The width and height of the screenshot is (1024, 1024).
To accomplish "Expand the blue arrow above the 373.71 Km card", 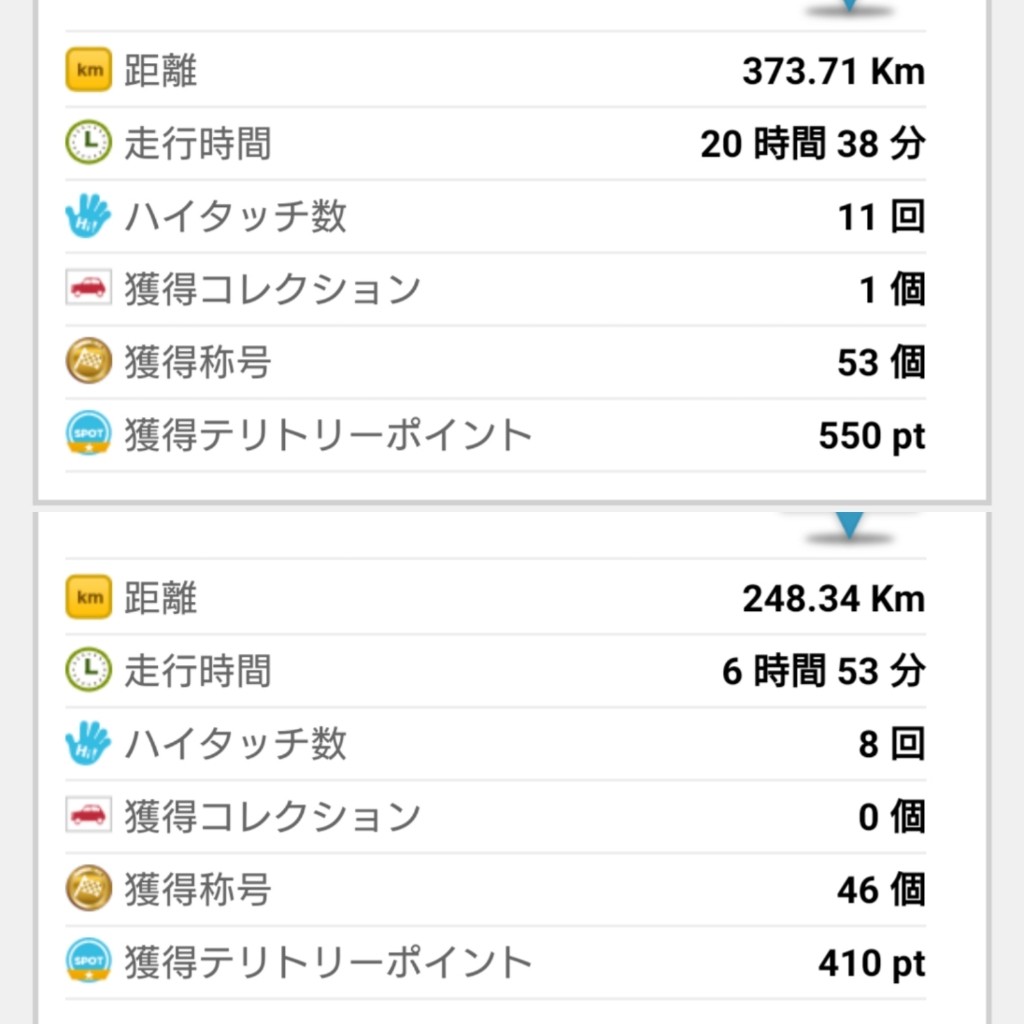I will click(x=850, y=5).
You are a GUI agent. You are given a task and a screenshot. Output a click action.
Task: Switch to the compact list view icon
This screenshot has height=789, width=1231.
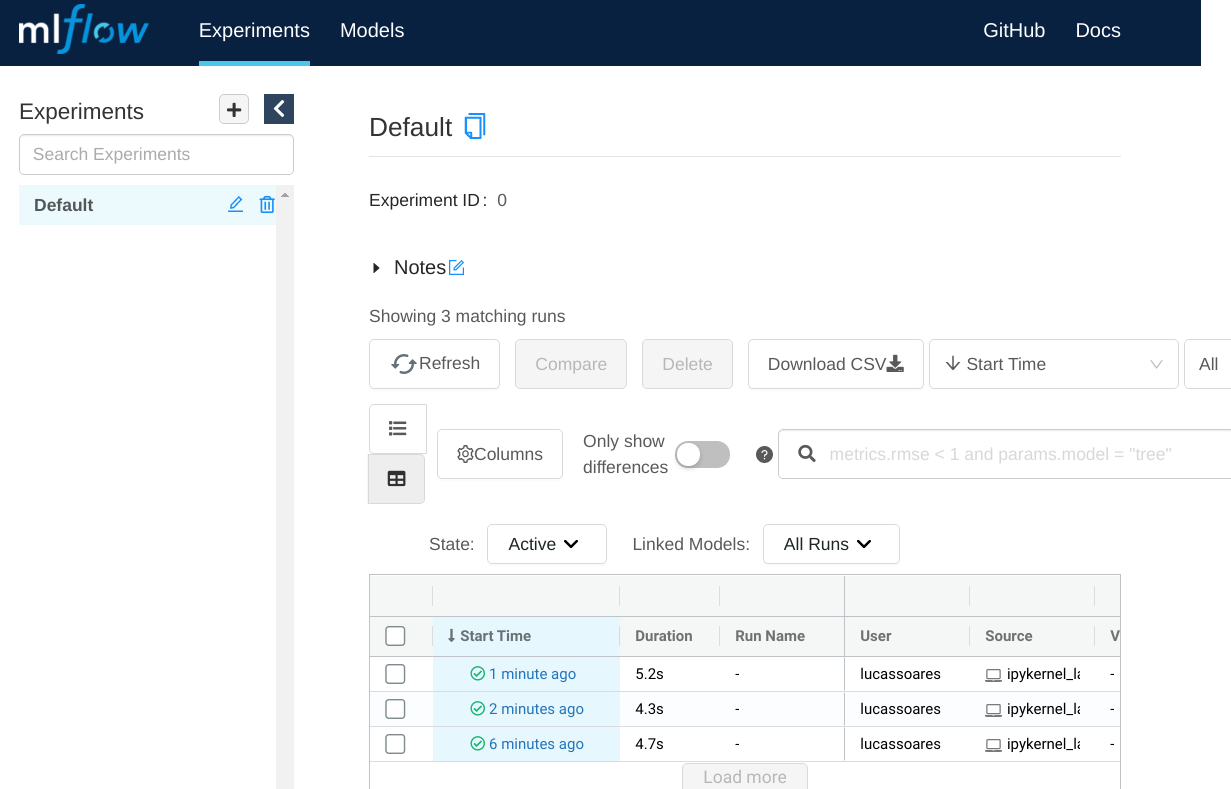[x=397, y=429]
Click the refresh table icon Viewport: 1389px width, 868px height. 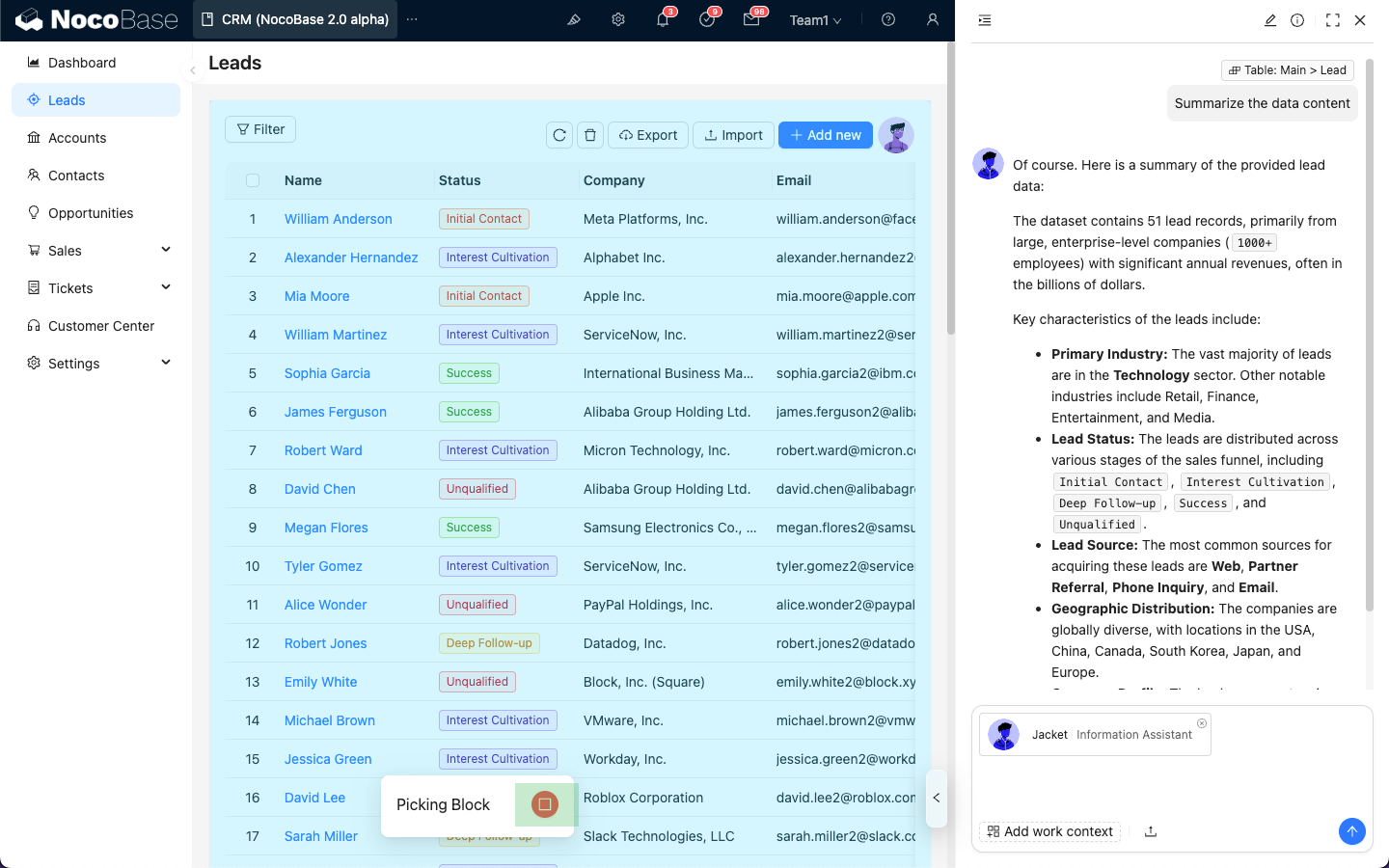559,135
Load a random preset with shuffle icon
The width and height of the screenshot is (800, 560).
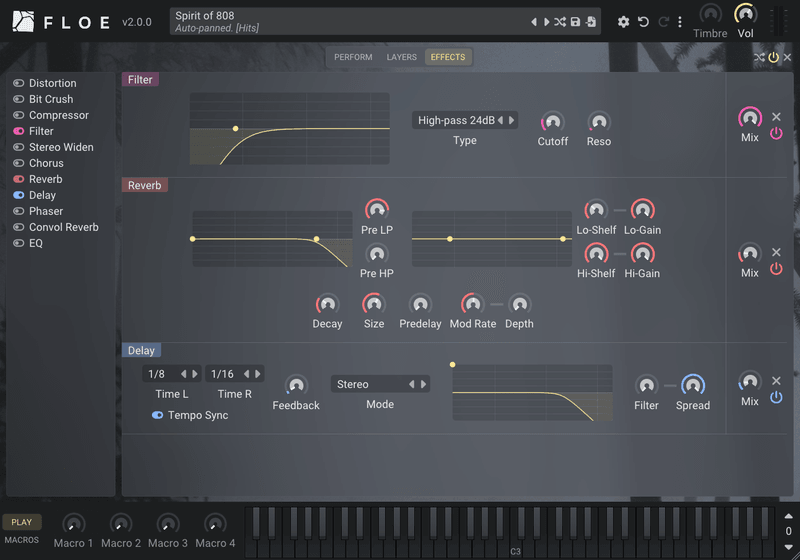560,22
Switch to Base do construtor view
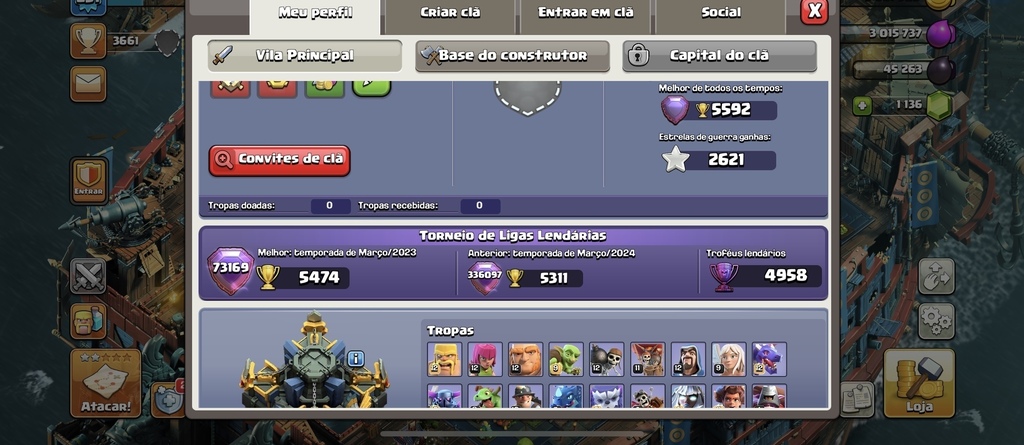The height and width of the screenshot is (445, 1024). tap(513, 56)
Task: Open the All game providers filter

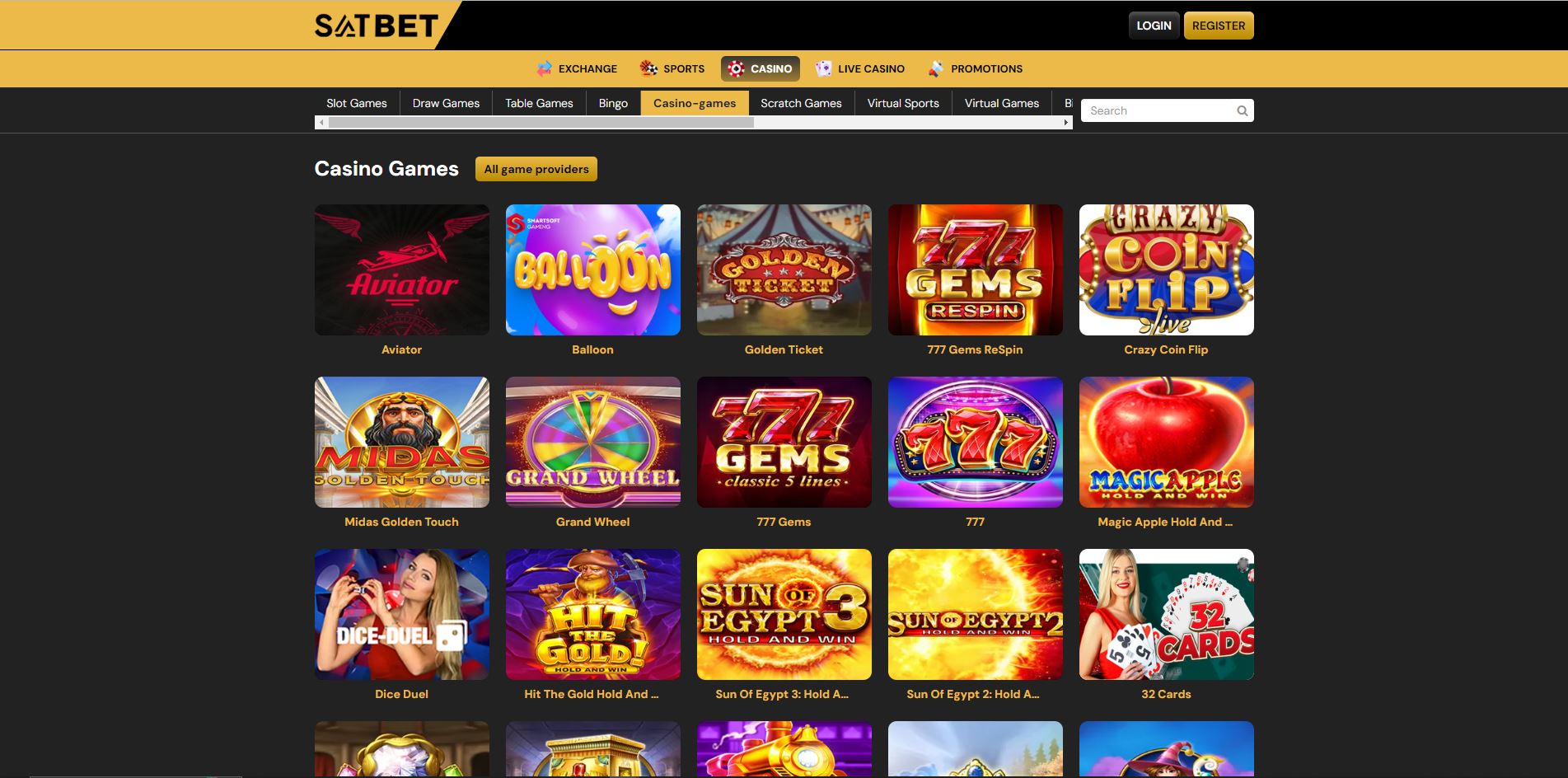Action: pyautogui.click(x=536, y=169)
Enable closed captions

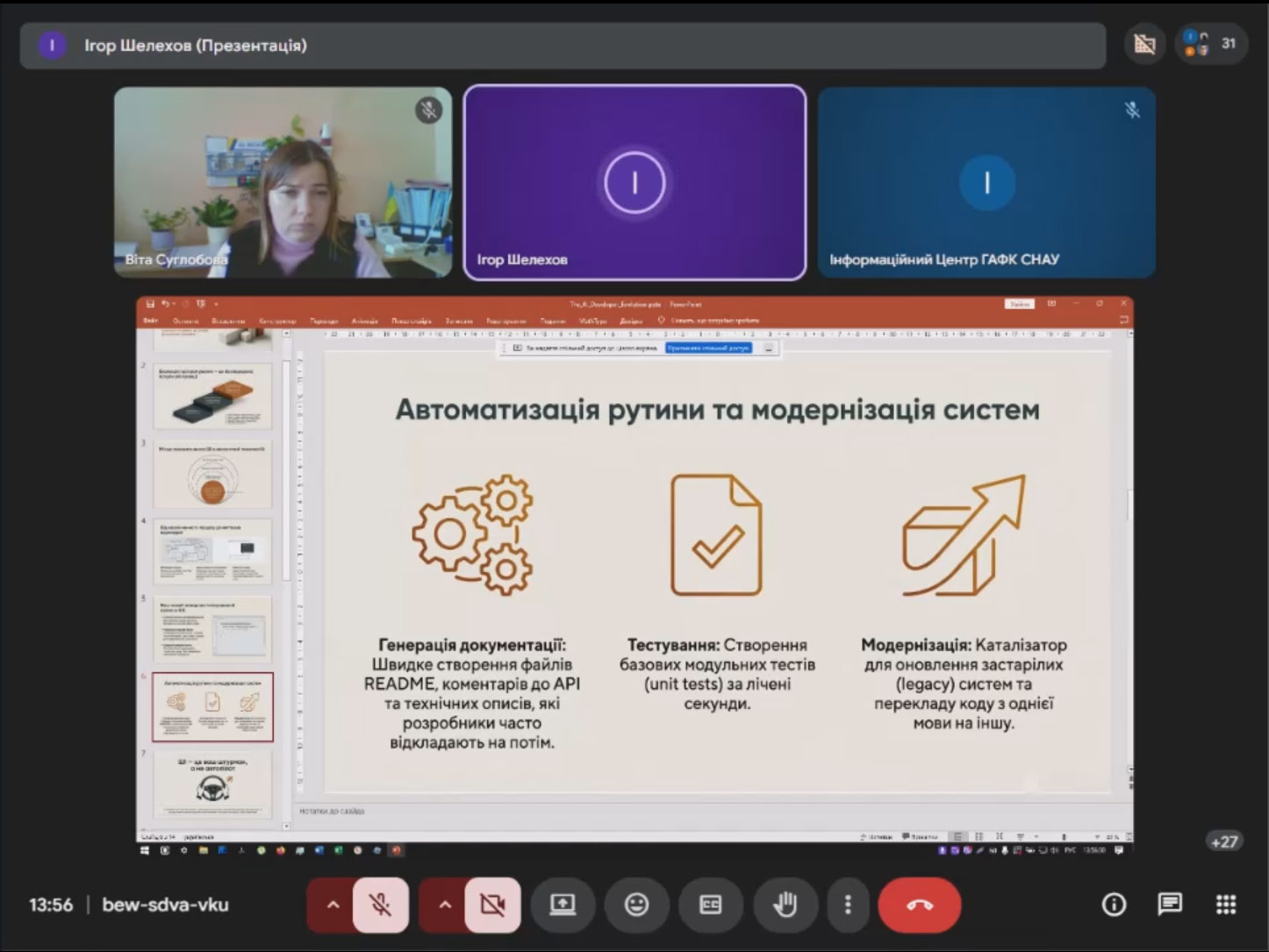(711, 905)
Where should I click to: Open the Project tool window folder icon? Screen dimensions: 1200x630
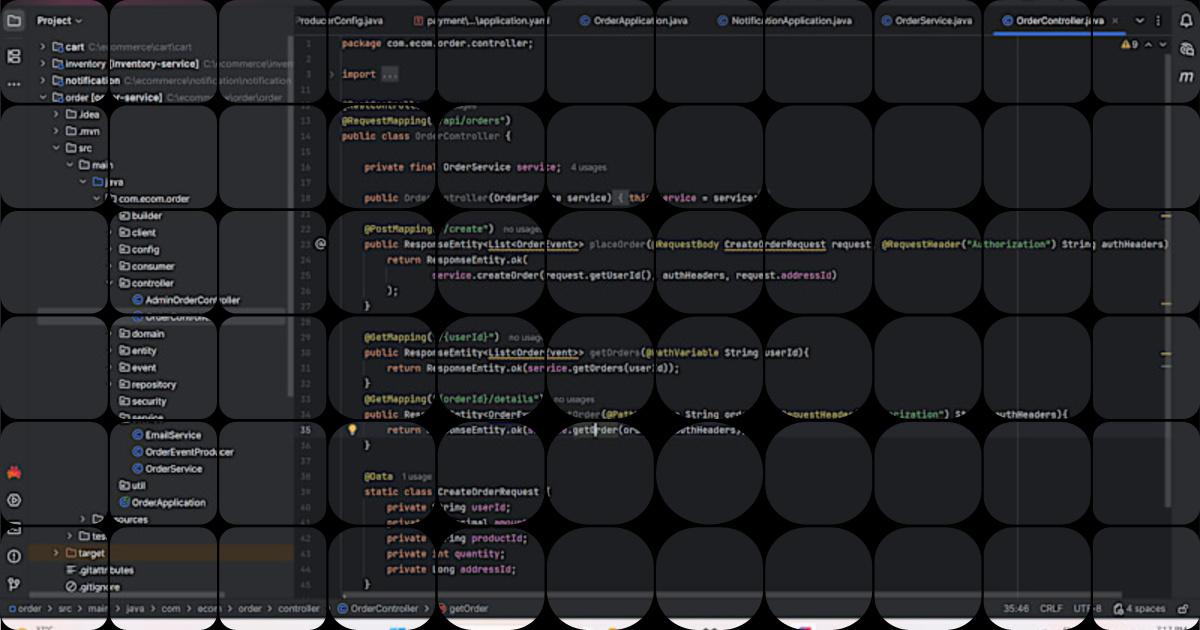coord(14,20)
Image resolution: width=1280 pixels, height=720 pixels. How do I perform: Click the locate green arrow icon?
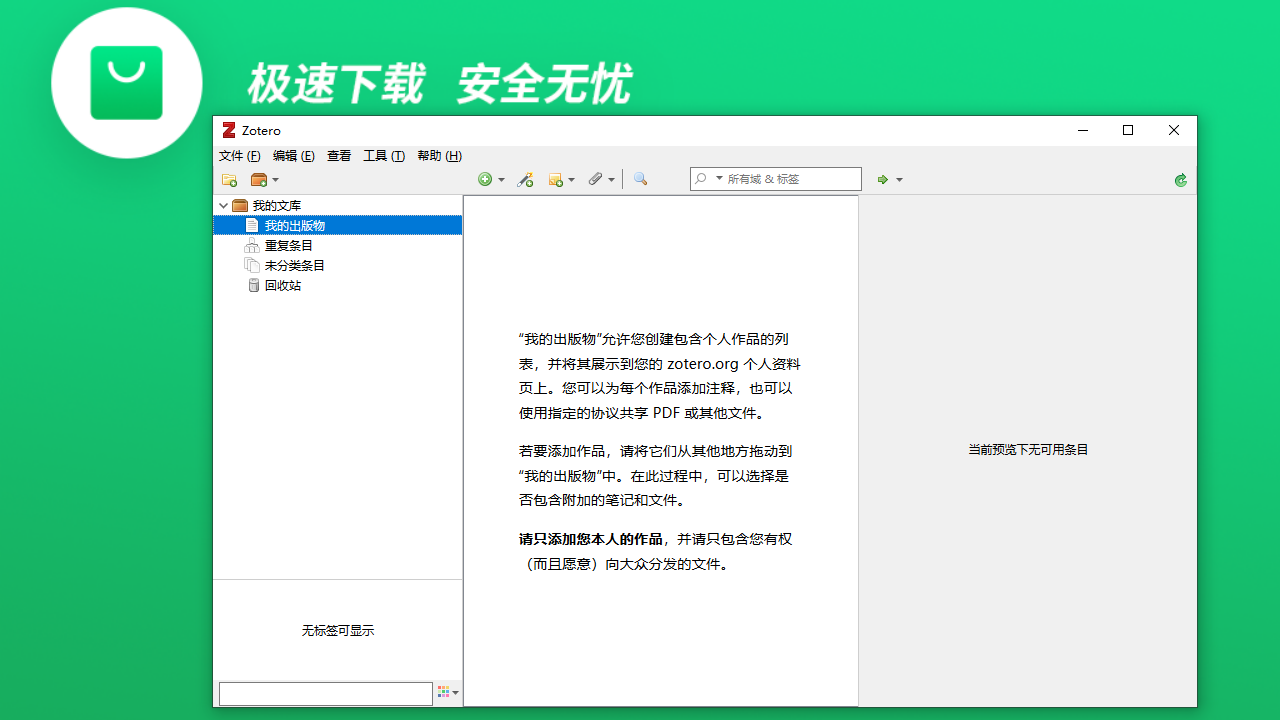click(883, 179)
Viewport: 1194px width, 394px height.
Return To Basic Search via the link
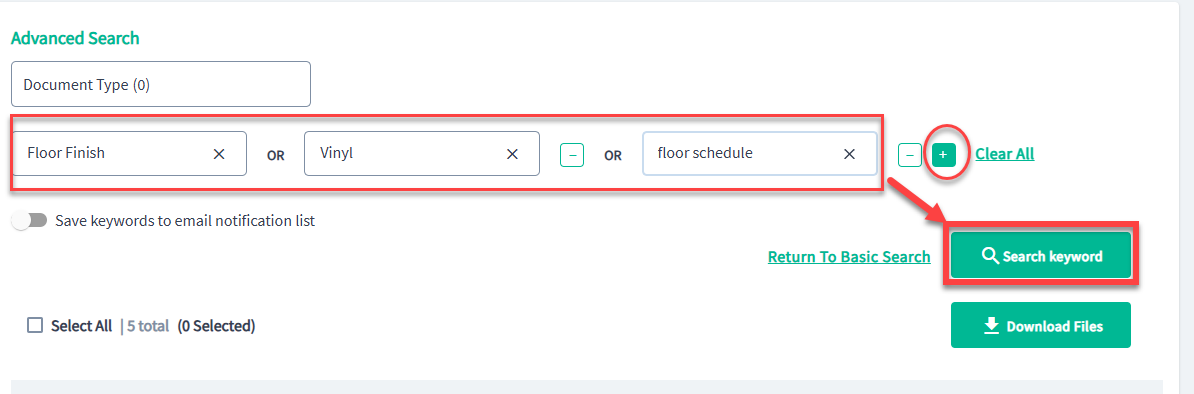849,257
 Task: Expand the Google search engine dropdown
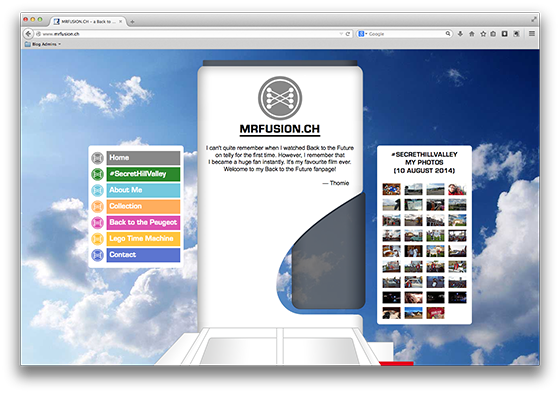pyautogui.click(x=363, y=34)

-*-*-

● TO DO
Exactly as they stand, write the lines from the one holding "Return To Basic Search via the link" to the end of the material, both ends included. Do not copy the pictures.

● ANSWER FOR THIS EXERCISE
Return To Basic Search via the link
849,257
 Task: Expand the Google search engine dropdown
pyautogui.click(x=363, y=34)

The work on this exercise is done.